図3. 磁気ビーズ核酸抽出プロセスの概略図。
02 DNA精製
DNA精製の目的は、非標的断片を除去することです。磁気ビーズは大きな断片を優先的に吸着します。磁気ビーズの割合を制御することで、特定のサイズのDNAを選択的に吸着し、上清中の小さな断片を廃棄することができます。最後に、標的DNAを溶出して回収します。アダプターダイマー/プライマーダイマーなどの小さな断片の除去やサンプルの濃縮によく使用されます。

図4. DNA精製プロセスの概略図。
磁気ビーズを使用した DNA 精製プロセスでは、サンプルが多少失われます。回収効率は、次の式で計算できます: 回収効率 = (精製後の DNA の質量 / 入力 DNA の質量) × 100%。データによると、
表1.磁気ビーズ回収効率の計算
| 
 並列サンプル  | 
 サンプル  | 
 入力(ng)  | 
 DNA精製(1.8×)  | 
||
| 
 精製後( ng)  | 
 回復率%  | 
 平均回復率  | 
|||
| 
 並列サンプル1  | 
 A-XP  | 
 169.5  | 
 153.25  | 
 90.41%  | 
 90.41%  | 
| 
 B-YS  | 
 159.75  | 
 94.25%  | 
 94.50%  | 
||
| 
 C-YS  | 
 162  | 
 95.58%  | 
|||
| 
 D-YS  | 
  158.75  | 
 93.66%  | 
|||
| 
 並列サンプル2  | 
 A-XP  | 
 156  | 
 92.04%  | 
 92.04%  | 
|
| 
 B-YS  | 
 156.5  | 
 92.33%  | 
 93.51%  | 
||
| 
 C-YS  | 
 160  | 
 94.40%  | 
|||
| 
 D-YS  | 
 159  | 
 93.81%  | 
|||
【注意】:磁気ビーズのテストデータは上海の特定のバイオテクノロジー企業から提供されたものです。
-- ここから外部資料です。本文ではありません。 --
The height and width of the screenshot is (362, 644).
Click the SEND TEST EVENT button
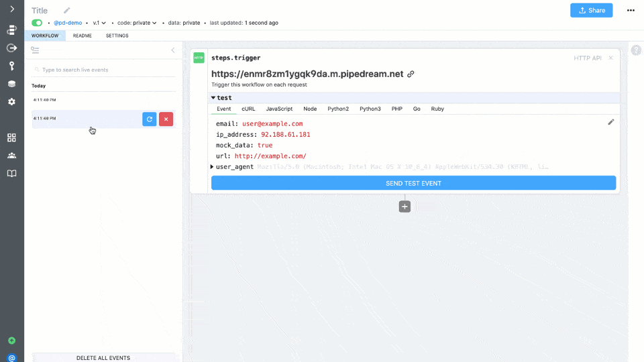click(x=413, y=183)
表のAはAMPure XP磁気ビーズを表し、B、C、Dはそれぞれ
03 DNA二重サイズ選択
次世代シーケンシング(NGS)では、NGSライブラリを特定の長さにする必要があります。断片化されたDNAから目的の断片を選択するには、断片スクリーニングが使用されます。磁気ビーズは大きな断片を優先的に吸着するという特性を利用して、大きな断片の1回目の吸着後、磁気ビーズを捨てて上清を保持し、目的の断片は上清に残ります。2回目では、磁気ビーズが目的の断片を吸着し、上清を捨てた後、目的の断片を溶出して回収します。

図5. DNA二重サイズ選択プロセスの概要
選別精度を評価するために、通常は、磁気ビーズ入力の異なる割合で選別されたフラグメント サイズが Agilent 2100 機器によって検出されます。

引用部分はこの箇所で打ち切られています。